- **Exercise passage**
My situation is similar in some ways. I am the single one who was involved with a mm. When it became evident to me that he was not going to get a divorce, I did start seeing someone else, who is also single. Although I have kept that poor man at arm's length, I think my reasons were to try and break away from the mm. I don't know if you spoke of divorce to your sm, but the man I saw told me over and over again that he would be getting a divorce, when the time was right. It got to the point that I knew he was not going to get a divorce and I knew I had to move on. One thing I always told him was that if he wanted a divorce bad enough, he would get one. They had no children and already had a division of assets in place with their attorney, because they almost divorced about 10 years ago. I know this man loves his w, but he also loved me. I felt tremendous guilt at seeing the other man, but I know it is better for me to try and move on because I don't foresee a divorce, much less a future with him. Besides that, once a divorce happens, there needs to be healing time. I was divorced after a 22 year marriage. MM had nothing to do with that, I did not meet him until I had been divorced for over a year.
I am just trying to give you another perspective on the situation. Don't hate yourself, but understand that the single man should be able to try and move on, if you are staying in your marriage. Only you can make that decision. I know that the mm I was involved with was/is very jealous of the fact that I am seeing someone and I fight that battle within myself, but it is not fair for the married party to expect the single one to wait. I had backed off from mm and his move back last summer to his home state kind of sealed our fate. I am still trying to stay with the nc thing and it is very difficult. I do love the man and even though he was a moody s.o.b., I still loved him. He understands that I had to move on and I respect his choice for not divorcing. Still has not made the nc any easier. He continued to go off on me about stuff until Monday. Since then, there has been little contact. He has messaged me, but I am not responding.
You don't deserve to hurt. I told myself that I deserve all the pain I am in right now because now his w knows part of the story with us, but not the whole story. He always described his w as a wonderful woman... not an ugly type person at all. There is something missing in your marriage that brought you to someone else. A therapist can help you, it is their job to draw it out of you. When I was in therapy, I did most of the talking and the therapist steered the conversation and I wound up solving my own problems....

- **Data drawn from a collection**
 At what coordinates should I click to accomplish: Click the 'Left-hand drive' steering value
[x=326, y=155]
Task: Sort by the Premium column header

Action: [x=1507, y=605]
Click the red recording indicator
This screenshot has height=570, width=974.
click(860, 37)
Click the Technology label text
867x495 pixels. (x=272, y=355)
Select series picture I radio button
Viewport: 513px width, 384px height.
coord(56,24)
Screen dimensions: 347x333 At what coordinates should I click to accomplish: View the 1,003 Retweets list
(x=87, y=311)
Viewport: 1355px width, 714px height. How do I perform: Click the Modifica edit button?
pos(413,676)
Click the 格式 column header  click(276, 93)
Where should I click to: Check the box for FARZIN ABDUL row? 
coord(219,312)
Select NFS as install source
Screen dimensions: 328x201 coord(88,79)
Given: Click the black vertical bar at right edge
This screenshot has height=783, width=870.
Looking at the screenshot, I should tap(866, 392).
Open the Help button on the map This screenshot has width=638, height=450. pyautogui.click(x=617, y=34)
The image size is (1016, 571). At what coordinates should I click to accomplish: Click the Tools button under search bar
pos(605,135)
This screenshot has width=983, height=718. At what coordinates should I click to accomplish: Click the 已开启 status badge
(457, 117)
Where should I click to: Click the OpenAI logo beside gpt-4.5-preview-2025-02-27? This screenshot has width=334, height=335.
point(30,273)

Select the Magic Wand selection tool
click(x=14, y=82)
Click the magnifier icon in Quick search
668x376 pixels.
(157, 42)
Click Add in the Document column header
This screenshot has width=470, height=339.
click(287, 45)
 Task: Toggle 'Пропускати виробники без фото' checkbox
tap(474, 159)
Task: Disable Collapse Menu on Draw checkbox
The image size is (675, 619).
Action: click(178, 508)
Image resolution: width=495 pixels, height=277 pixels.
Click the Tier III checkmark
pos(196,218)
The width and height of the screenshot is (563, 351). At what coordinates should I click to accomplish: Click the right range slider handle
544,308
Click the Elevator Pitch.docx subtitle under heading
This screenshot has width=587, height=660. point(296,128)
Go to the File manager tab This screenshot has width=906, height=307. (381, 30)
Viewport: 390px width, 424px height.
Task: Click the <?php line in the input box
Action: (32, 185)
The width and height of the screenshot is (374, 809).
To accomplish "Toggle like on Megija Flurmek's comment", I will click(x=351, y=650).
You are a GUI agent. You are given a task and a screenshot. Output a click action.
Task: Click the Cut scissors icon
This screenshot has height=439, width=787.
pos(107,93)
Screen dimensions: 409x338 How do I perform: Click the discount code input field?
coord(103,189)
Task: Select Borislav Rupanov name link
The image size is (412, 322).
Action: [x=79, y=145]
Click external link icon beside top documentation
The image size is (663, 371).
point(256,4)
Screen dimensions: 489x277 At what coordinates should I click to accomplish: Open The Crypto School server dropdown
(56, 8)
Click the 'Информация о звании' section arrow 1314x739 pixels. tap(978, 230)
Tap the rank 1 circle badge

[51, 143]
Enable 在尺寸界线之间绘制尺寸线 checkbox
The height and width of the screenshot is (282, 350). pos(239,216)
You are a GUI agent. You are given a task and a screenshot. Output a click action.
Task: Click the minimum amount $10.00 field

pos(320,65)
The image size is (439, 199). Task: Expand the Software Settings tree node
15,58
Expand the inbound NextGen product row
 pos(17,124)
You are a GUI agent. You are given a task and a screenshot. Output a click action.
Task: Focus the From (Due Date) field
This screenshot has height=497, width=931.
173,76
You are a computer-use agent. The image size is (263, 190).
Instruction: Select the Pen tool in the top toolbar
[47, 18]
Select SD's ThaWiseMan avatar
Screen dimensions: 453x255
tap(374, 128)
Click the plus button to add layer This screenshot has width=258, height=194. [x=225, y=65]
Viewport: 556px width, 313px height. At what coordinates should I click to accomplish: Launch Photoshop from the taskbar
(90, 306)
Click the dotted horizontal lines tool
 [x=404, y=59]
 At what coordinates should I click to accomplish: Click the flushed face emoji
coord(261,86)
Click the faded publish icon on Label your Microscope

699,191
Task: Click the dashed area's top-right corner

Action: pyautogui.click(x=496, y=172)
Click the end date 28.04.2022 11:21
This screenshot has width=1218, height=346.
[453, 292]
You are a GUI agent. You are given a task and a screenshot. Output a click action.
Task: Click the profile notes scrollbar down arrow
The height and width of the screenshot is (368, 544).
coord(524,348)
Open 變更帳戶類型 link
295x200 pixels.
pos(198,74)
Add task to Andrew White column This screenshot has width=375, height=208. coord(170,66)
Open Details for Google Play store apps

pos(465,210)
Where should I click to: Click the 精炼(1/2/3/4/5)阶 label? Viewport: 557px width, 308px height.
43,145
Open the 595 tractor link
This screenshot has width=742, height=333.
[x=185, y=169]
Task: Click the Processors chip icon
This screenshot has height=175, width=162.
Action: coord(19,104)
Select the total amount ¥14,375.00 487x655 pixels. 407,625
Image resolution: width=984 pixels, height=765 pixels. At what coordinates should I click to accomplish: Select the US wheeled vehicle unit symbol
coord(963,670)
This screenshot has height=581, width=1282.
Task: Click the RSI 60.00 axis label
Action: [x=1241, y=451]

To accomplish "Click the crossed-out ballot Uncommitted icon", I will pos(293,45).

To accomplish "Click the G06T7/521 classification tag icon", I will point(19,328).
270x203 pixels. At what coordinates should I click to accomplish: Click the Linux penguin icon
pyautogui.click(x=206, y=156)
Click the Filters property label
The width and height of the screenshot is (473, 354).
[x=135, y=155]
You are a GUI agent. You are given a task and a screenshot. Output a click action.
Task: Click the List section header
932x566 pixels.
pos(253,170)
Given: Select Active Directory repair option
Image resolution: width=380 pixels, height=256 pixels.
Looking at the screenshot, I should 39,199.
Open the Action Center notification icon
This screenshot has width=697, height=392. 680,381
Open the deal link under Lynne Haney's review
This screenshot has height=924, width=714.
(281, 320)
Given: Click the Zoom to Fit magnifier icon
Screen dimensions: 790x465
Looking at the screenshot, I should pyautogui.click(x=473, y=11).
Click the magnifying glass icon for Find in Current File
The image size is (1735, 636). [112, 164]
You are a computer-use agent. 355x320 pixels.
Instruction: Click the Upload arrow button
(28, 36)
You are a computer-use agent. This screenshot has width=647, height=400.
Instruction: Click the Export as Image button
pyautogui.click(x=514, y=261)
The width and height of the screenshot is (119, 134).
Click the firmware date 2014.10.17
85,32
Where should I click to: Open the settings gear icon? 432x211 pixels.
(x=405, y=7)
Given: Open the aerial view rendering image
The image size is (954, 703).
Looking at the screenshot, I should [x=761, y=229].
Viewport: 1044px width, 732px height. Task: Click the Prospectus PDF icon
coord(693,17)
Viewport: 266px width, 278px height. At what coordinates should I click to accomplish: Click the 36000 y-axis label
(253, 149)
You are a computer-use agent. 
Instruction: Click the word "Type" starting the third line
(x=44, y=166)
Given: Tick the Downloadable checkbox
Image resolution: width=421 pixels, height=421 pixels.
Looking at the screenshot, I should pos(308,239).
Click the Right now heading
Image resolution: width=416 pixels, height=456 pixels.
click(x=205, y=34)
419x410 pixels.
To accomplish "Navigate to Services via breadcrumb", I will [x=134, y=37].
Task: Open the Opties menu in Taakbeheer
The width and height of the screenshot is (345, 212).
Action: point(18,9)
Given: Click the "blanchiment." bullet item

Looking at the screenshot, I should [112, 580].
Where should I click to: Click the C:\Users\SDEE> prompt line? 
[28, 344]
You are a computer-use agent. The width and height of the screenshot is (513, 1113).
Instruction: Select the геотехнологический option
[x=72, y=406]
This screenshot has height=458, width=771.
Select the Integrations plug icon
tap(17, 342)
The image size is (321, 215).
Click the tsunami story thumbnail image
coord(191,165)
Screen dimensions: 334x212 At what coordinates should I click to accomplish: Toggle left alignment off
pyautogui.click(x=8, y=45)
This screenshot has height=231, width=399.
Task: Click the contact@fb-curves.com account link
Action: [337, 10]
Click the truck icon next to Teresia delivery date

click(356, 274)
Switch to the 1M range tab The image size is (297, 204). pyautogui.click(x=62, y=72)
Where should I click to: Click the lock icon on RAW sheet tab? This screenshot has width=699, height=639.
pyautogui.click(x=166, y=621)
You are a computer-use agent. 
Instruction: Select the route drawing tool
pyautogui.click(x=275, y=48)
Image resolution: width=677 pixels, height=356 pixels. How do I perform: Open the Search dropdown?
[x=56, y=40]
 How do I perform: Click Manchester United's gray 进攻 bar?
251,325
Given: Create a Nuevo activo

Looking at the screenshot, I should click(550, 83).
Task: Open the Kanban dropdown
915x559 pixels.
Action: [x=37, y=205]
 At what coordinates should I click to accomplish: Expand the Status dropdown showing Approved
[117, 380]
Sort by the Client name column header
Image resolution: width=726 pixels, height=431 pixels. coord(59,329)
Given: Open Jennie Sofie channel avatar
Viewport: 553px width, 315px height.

- **Questions**
1) According to the post, how many years did the writer's marriage last before the divorce?
2) In the post, switch "wonderful" to "kind" and write out the stretch from "You don't deserve" through "my own problems....".

- **Answers by task**
1) 22 years

2)
You don't deserve to hurt. I told myself that I deserve all the pain I am in right now because now his w knows part of the story with us, but not the whole story. He always described his w as a kind woman... not an ugly type person at all. There is something missing in your marriage that brought you to someone else. A therapist can help you, it is their job to draw it out of you. When I was in therapy, I did most of the talking and the therapist steered the conversation and I wound up solving my own problems....